Die Schiffsseite wurde schmaler, und Natascha konnte nun das Heck erkennen, umgeben von Myriaden von Fischen. Sie bemerkte, dass die eisernen Hebevorrichtungen der Rettungsboote, die Davits – oder was von ihnen übrig geblieben war –, nicht ausgefahren waren. Ein dichter Schwarm Maori-Lippfische nahm ihr für einen Augenblick die Sicht. Alan und sie waren ein paar Meter aufgestiegen, und als sie nach unten blickte, sah sie einen gigantischen Barsch über dem Ruder schweben. Sie hatte schon von dem legendären Wrackbewohner gehört, hielt seine angeblichen Ausmaße bislang jedoch für stark übertrieben. Jetzt sah sie es mit eigenen Augen: Der Fisch war tatsächlich so groß wie ein Kleinwagen. Eine dicke Kruste Austernschalen schützte den guterhaltenen Schiffsrumpf vor dem vorzeitigen Verfall, nur an einer Stelle war der Schriftzug freigelegt worden. »Yongala«, las Natascha. Alan zeigte auf ein Waschbecken, das wie der Rest des Decks von Korallen überwuchert war. Daneben erkannte Natascha eine bauchige Badewanne, die noch auf ihren Füßen stand. Sie mussten wohl gerade über die erste Klasse hinwegtauchen, denn von Alan wusste sie, dass nur diese den Luxus privater Badezimmer geboten hatte. Weiter vorne ragten zwei Säulen ins Wasser, die, auch dies hatte Alan ihr vor dem Tauchgang verraten, einst den Speisesaal der zweiten Klasse geschmückt hatten. Zahllose Fische knabberten hier und da an dem Bewuchs, und Natascha sah eine Schule von Barrakudas, die im großen Bogen kreisten, immer darauf bedacht, sich den Tauchern mit ihrer bedrohlich aussehenden Längsseite zu präsentieren. Alan deutete auf etwas. Zuerst konnte sie nichts erkennen, doch dann entdeckte sie den mächtigen Oktopus, der zwischen all den Seepocken, Korallen und Schiffsrosten fast verschwand. Sein großes Auge öffnete und schloss sich träge. Natascha hätte sich in dem Bild völlig verlieren können, doch Alan tippte auf ihr Finimeter und sah sie an. Die Luft wurde langsam knapp. Wie in Trance schwamm Natascha zum Seil und hangelte sich langsam nach oben. Den Blick hielt sie dabei nach unten gerichtet; sie wollte sich keine Sekunde dieses einzigartigen Spektakels entgehen lassen.

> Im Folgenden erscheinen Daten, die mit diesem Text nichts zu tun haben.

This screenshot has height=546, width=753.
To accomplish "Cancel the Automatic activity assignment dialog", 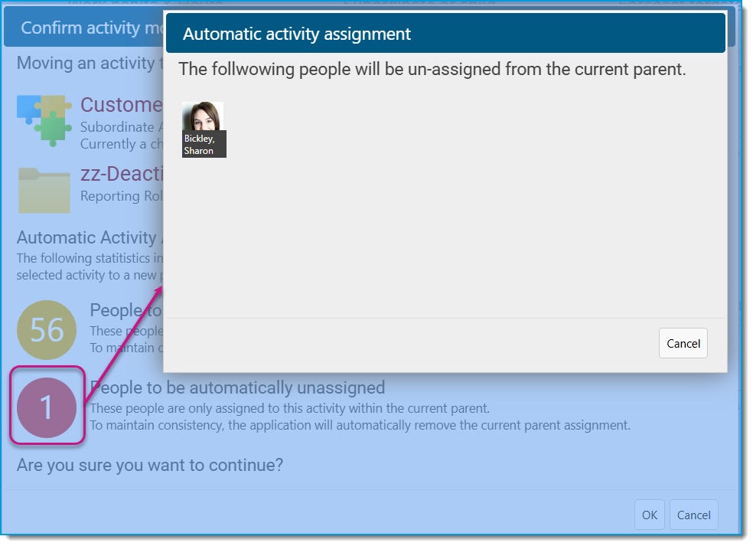I will coord(683,344).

An Bord hatte die Crew ein leichtes Mittagessen vorbereitet, doch Natascha war noch viel zu aufgedreht, um essen zu können. Sie schälte sich aus der Ausrüstung und trocknete sich kurz ab. Trotz der Hitze zitterte sie. Ein älterer Herr drückte ihr eine Dose Bier in die Hand.

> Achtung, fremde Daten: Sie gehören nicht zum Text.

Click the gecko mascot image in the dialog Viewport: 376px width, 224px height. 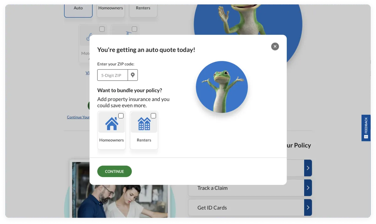222,87
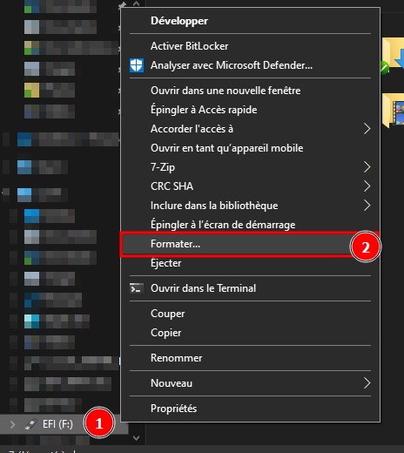Click the downloads folder icon with blue arrow
Screen dimensions: 404x453
click(x=394, y=55)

»Schiffstaufe«, sagte er nur, und als sie fragend die Brauen hob, kam er einen Schritt näher. »Das war doch ihr erster Tauchgang zur Yongala, oder etwa nicht?«
»Sieht man mir das etwa an?«
Der ältere Herr hob wie entschuldigend die Hände und nahm einen ordentlichen Schluck. Alan malte mit dem Zeigefinger große Kringel vor ihrem Gesicht in die Luft.
»Du hast da zwei ziemliche Maskenringe. Beim nächsten Mal die Maske nicht mehr ganz so straff ziehen, ja?«, sagte er eher zärtlich als besserwisserisch. Natascha strich sich mit der Handfläche über die Augen und trank von ihrem Bier. Ihr Misstrauen war der Begeisterung für das gerade Erlebte gewichen. Alan schob ihr einen Teller mit Krabben und Nudelsalat rüber.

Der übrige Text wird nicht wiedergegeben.